**WORK INSTRUCTION**: Copy each line below holding "screenshot".

**Stored data entries**:

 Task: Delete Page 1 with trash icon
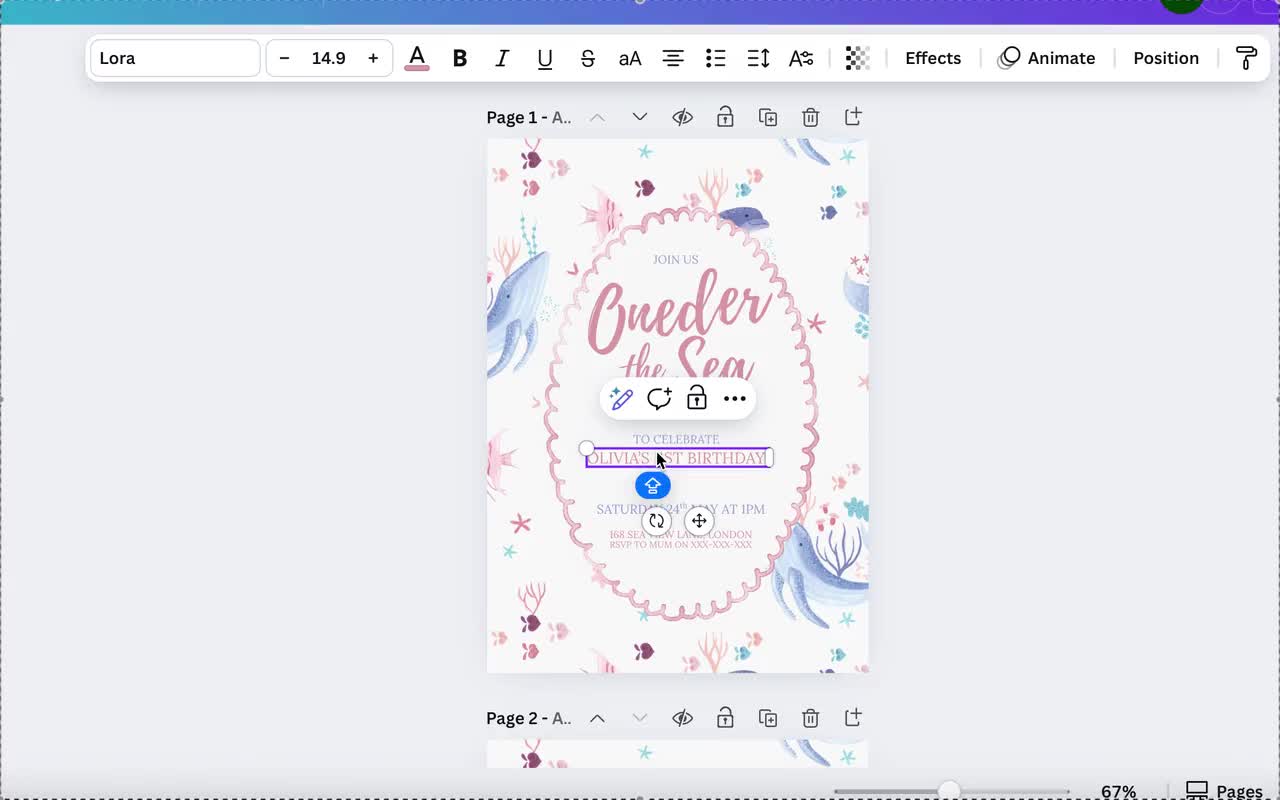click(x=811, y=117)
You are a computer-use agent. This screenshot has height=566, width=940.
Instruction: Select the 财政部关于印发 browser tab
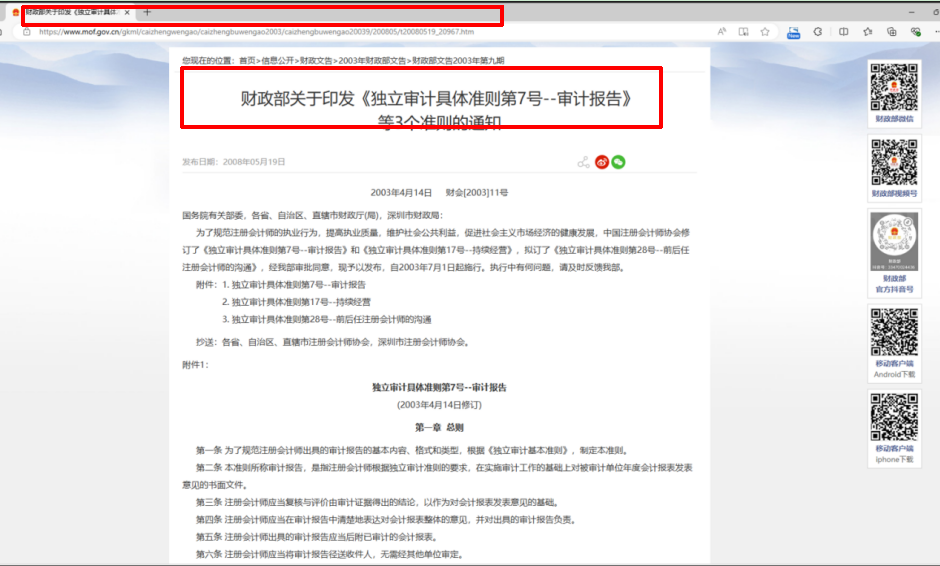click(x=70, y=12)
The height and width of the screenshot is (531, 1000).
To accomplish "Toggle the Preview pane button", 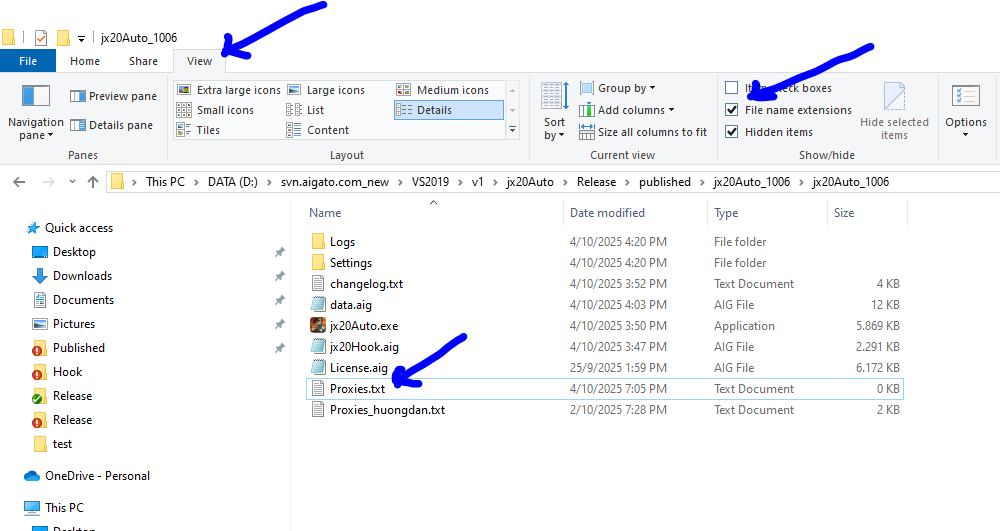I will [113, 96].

**REPLY**:
You are a computer-use agent. This screenshot has height=566, width=940.
The height and width of the screenshot is (531, 1000).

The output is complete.